Entries on locating words and elements –
=====
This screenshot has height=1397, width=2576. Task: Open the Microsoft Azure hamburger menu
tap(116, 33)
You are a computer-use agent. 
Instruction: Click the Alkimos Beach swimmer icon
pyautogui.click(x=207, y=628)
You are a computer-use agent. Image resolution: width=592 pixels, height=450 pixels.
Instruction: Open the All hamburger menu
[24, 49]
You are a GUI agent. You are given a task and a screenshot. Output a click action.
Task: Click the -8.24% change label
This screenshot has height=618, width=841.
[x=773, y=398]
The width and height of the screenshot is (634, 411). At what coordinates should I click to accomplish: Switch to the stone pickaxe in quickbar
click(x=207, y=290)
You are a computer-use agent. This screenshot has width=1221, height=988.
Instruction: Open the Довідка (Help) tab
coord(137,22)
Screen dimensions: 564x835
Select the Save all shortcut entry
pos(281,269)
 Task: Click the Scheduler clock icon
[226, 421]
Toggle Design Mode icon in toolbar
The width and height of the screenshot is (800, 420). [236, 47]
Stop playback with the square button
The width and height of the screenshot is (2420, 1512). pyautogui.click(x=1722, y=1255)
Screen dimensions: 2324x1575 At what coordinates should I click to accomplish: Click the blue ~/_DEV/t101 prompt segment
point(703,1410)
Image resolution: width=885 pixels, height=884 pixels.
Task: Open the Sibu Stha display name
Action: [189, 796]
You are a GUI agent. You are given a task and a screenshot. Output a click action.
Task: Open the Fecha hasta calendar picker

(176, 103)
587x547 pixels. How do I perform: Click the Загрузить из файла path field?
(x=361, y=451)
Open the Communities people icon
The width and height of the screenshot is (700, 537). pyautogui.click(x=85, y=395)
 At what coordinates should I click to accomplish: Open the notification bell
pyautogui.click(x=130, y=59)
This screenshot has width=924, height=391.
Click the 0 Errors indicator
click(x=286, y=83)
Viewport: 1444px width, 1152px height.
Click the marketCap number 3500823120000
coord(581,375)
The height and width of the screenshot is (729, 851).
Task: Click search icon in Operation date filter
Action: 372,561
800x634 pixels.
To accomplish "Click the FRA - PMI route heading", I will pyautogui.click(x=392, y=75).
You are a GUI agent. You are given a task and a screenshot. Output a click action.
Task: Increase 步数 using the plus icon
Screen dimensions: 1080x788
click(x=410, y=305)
=====
What you need to do –
Give again everything from the line containing "Screen dimensions: 2324x1575" down to the last line, renaming "GUI agent" to "screen agent" and changing nothing else.

Solution to the problem –
Screen dimensions: 2324x1575 At what coordinates should I click to accomplish: Click the blue ~/_DEV/t101 prompt segment
point(703,1410)
Image resolution: width=885 pixels, height=884 pixels.
Task: Open the Sibu Stha display name
Action: [189, 796]
You are a screen agent. You are given a task and a screenshot. Output a click action.
Task: Open the Fecha hasta calendar picker

(176, 103)
587x547 pixels. How do I perform: Click the Загрузить из файла path field?
(x=361, y=451)
Open the Communities people icon
The width and height of the screenshot is (700, 537). pyautogui.click(x=85, y=395)
 At what coordinates should I click to accomplish: Open the notification bell
pyautogui.click(x=130, y=59)
This screenshot has width=924, height=391.
Click the 0 Errors indicator
click(x=286, y=83)
Viewport: 1444px width, 1152px height.
Click the marketCap number 3500823120000
coord(581,375)
The height and width of the screenshot is (729, 851).
Task: Click search icon in Operation date filter
Action: 372,561
800x634 pixels.
To accomplish "Click the FRA - PMI route heading", I will pyautogui.click(x=392, y=75).
You are a screen agent. You are given a task and a screenshot. Output a click action.
Task: Increase 步数 using the plus icon
Screen dimensions: 1080x788
click(x=410, y=305)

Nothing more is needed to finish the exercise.